Russia Accused of Blocking Inspectors From Accessing Alleged Chemical Weapons Attack Site

A team of international inspectors who arrived Saturday in the Syrian capital have not yet been permitted by Russian and Syrian authorities to access the site of an alleged chemical weapons attack, the director of the global chemical weapons watchdog agency said Monday.

“The Syrian and the Russian officials who participated in the preparatory meetings in Damascus have informed the FFM (Fact Finding Mission) Team that there were still pending security issues to be worked out before any deployment could take place,” Ahmet Üzümcü, director general of the Organization for the Prohibition of Chemical Weapons (OPCW) told the group’s Executive Council at an emergency meeting Monday in The Hague, Netherlands.

Üzümcü added that, “in the meantime” the Syrian government had offered the OPCW the opportunity to interview 22 “witnesses who could be brought to Damascus.”

Üzümcü confirmed that the team had arrived in Damascus but not yet reached the area of the Douma suburb where an April 7 bombardment left at least 40 people dead. The U.S., Britain and France say Syrian leader Bashar Assad used a combination of chlorine gas and a nerve agent to poison his own people in the attack, and the three nations launched missile strikes on Friday targeting alleged chemical weapons sites in response.

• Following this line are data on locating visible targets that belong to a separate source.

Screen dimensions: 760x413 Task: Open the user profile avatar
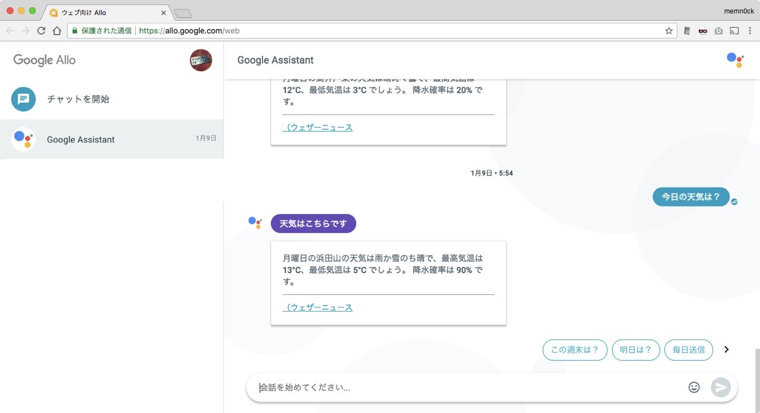(201, 60)
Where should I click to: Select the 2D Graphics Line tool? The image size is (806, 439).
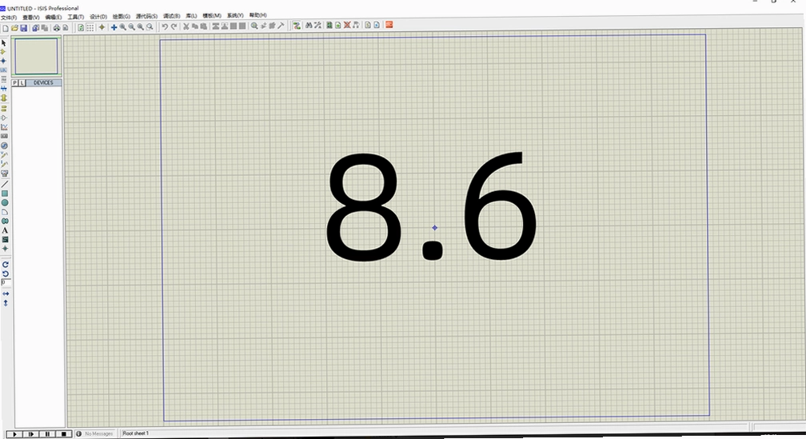[5, 184]
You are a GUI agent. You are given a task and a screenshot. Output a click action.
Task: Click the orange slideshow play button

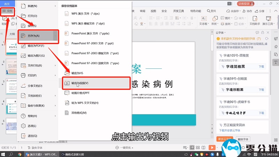pyautogui.click(x=211, y=148)
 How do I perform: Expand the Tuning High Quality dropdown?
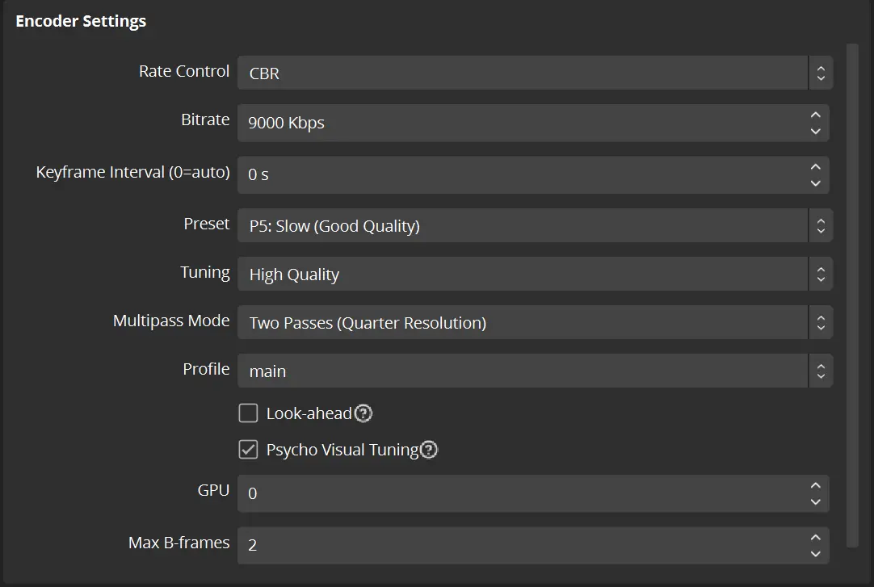click(x=534, y=275)
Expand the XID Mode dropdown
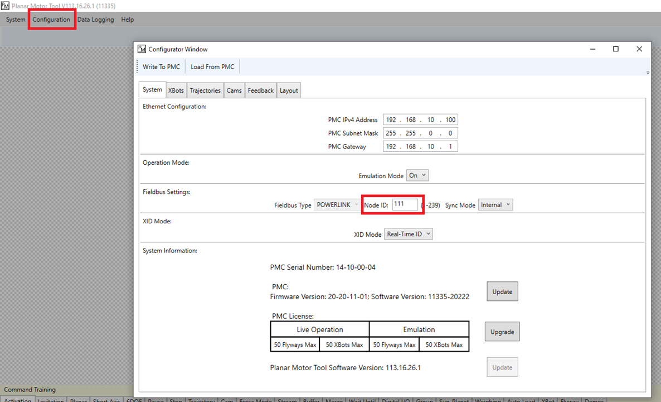The width and height of the screenshot is (661, 402). coord(409,234)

Russia has denied blocking the OPCW team access to the Douma attack site, and dismissed an allegation from Britain that it was doing so, “the latest conjecture of our British colleagues.”

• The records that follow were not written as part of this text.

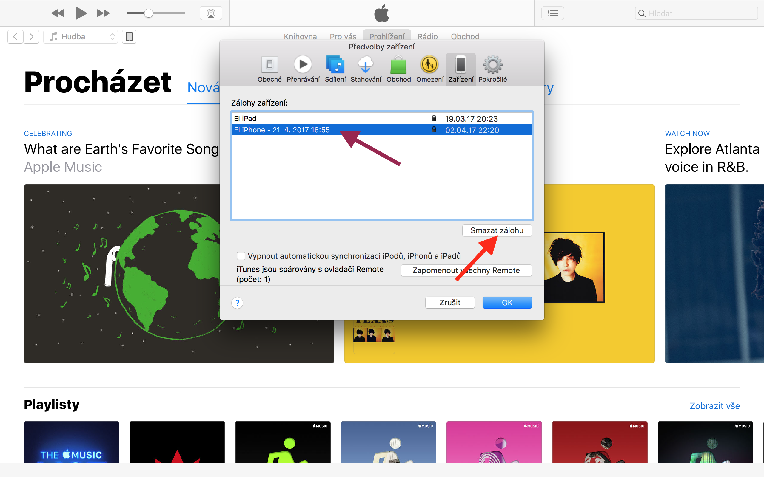The image size is (764, 477).
Task: Skip to next track
Action: coord(103,13)
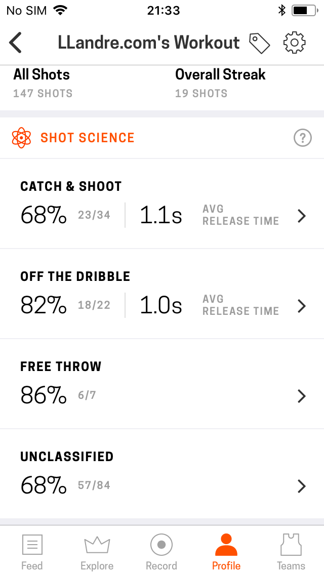
Task: Select the Overall Streak 19 shots stat
Action: 220,84
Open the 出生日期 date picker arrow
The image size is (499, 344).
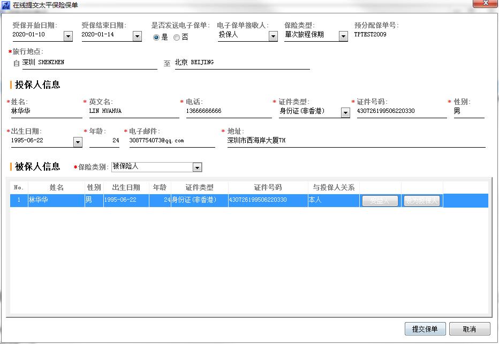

Russian Deputy Foreign Minister Sergei Ryabkov was quoted early Monday as saying the mission wasn’t allowed access because it hadn’t secured an approval of the U.N. Department for Safety and Security. Later, however, as the United Nations secretary-general’s spokesman said all necessary approvals for the mission to Douma had been granted, Russian Deputy Ambassador to the U.N. Dmitry Polyanskiy said Ryabkov had been misquoted earlier.

Earlier, Russian officials had suggested the inspectors couldn’t go to Douma due to security concerns caused by the U.S. and allied strikes early Saturday morning in Syria. Polyanskiy endorsed that reasoning in a tweet, saying “all obstacles” to the mission “might come as a result of the US-UK-FR aggressive action.”